- [INSTRUCTIONS TO FOLLOW] Every line below between the one holding "Motorola (189, 2322)" and the one holding "Hewlett Packard (409, 2298)", inclusive, should be copied exactly, and no other line.

- [DATASET RECORDS]
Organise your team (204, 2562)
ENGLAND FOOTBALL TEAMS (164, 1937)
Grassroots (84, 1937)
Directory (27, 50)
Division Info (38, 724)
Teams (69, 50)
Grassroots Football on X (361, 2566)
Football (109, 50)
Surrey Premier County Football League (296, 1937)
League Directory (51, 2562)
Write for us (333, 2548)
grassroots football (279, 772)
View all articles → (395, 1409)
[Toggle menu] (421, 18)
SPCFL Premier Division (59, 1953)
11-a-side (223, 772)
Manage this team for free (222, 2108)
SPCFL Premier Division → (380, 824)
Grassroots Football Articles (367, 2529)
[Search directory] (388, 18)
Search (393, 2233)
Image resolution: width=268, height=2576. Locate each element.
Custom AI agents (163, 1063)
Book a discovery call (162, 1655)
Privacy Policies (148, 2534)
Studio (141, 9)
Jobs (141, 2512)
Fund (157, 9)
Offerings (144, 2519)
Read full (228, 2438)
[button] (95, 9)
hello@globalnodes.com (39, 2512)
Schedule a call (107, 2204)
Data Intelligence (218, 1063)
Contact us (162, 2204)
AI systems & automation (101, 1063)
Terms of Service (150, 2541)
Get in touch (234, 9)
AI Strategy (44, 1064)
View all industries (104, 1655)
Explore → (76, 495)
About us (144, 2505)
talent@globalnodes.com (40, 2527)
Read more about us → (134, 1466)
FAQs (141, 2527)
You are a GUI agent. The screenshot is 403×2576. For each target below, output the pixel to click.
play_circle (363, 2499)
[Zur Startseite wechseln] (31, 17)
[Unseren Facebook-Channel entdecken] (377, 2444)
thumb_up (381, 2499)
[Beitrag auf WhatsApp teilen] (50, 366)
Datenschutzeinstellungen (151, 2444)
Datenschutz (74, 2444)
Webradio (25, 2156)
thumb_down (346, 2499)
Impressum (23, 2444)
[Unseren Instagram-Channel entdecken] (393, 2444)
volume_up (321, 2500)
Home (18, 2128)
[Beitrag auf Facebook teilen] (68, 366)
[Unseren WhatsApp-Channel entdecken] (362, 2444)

...

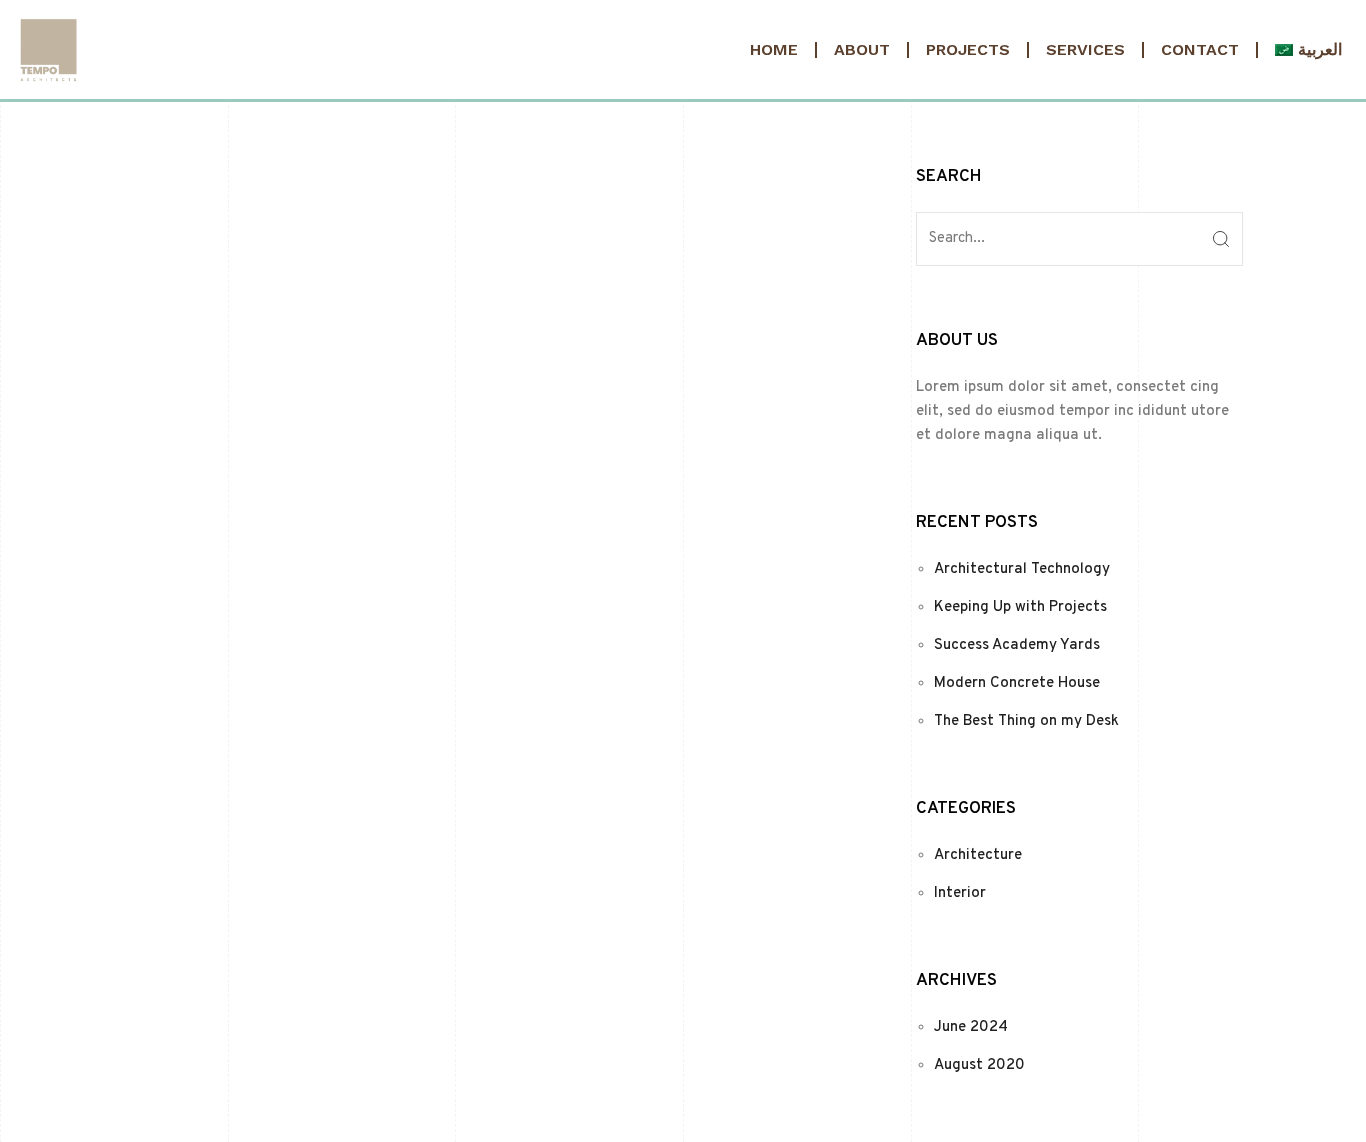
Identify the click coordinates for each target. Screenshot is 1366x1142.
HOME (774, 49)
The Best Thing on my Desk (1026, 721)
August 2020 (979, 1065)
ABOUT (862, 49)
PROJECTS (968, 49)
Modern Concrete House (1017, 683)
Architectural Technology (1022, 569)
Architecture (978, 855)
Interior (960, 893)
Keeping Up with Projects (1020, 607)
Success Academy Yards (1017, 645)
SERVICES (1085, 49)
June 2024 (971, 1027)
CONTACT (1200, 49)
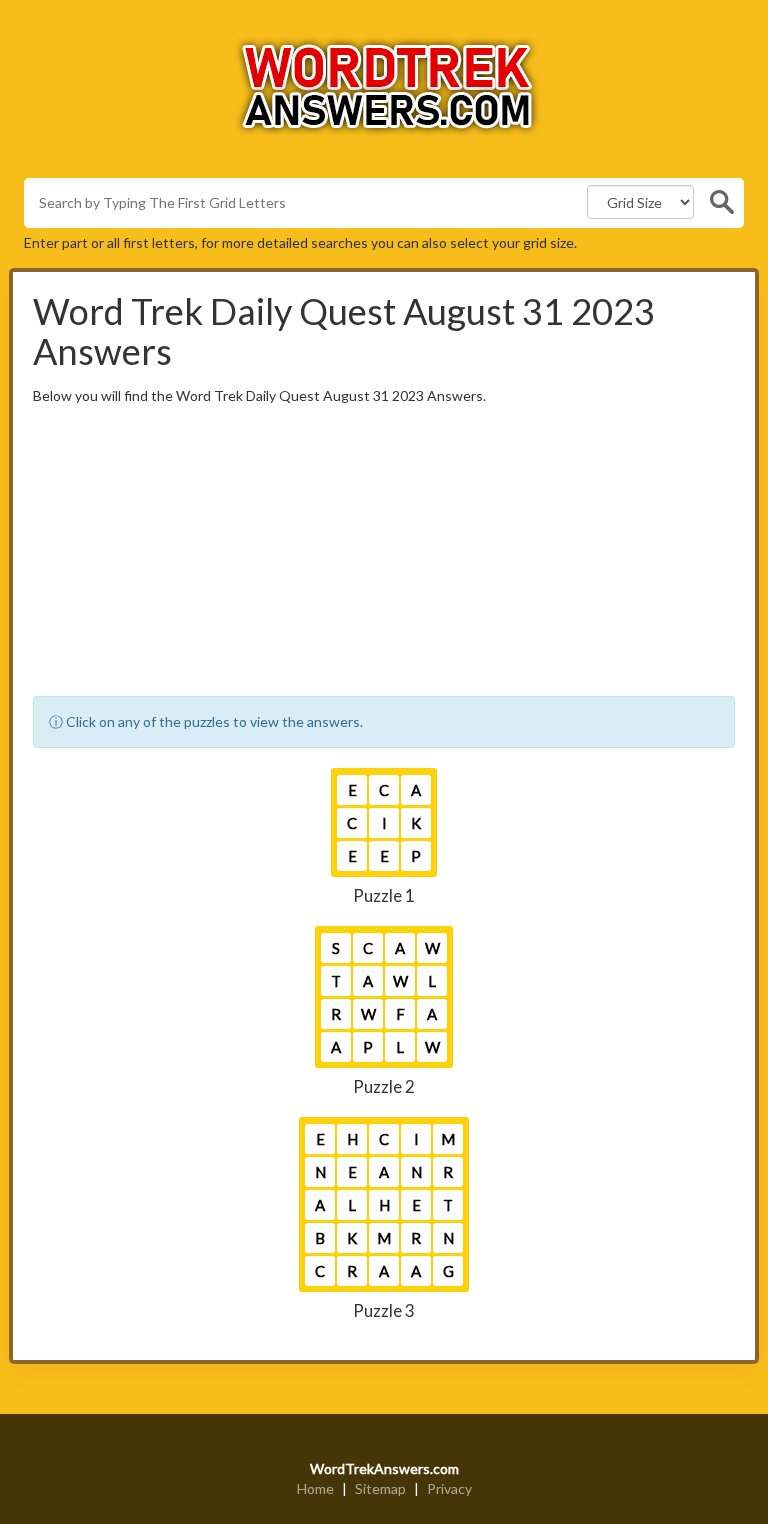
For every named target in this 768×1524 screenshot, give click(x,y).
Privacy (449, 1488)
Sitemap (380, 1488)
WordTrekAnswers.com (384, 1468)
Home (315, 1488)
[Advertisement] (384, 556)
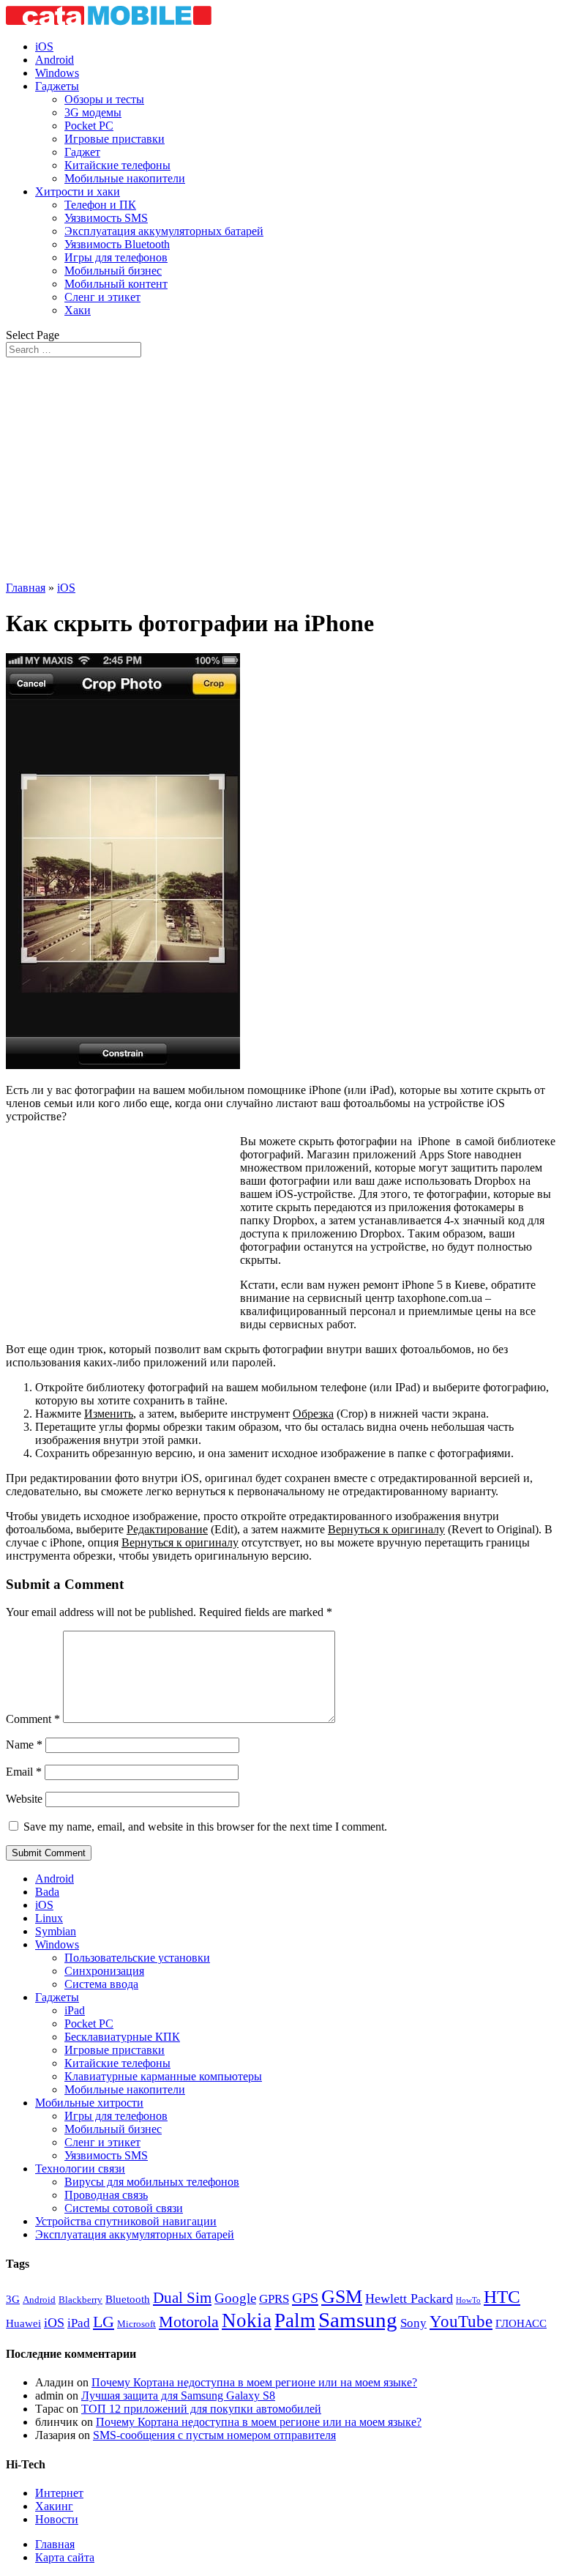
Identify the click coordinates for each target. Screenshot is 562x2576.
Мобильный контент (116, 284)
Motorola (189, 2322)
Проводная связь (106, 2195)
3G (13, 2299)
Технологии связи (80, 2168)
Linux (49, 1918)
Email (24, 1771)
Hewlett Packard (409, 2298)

---

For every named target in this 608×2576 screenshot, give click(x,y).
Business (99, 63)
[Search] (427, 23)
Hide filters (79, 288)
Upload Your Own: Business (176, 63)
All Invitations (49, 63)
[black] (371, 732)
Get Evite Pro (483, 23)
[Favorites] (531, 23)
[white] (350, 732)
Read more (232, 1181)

- [ANSWER]
Motorola (189, 2322)
Проводная связь (106, 2195)
3G (13, 2299)
Технологии связи (80, 2168)
Linux (49, 1918)
Email (24, 1771)
Hewlett Packard (409, 2298)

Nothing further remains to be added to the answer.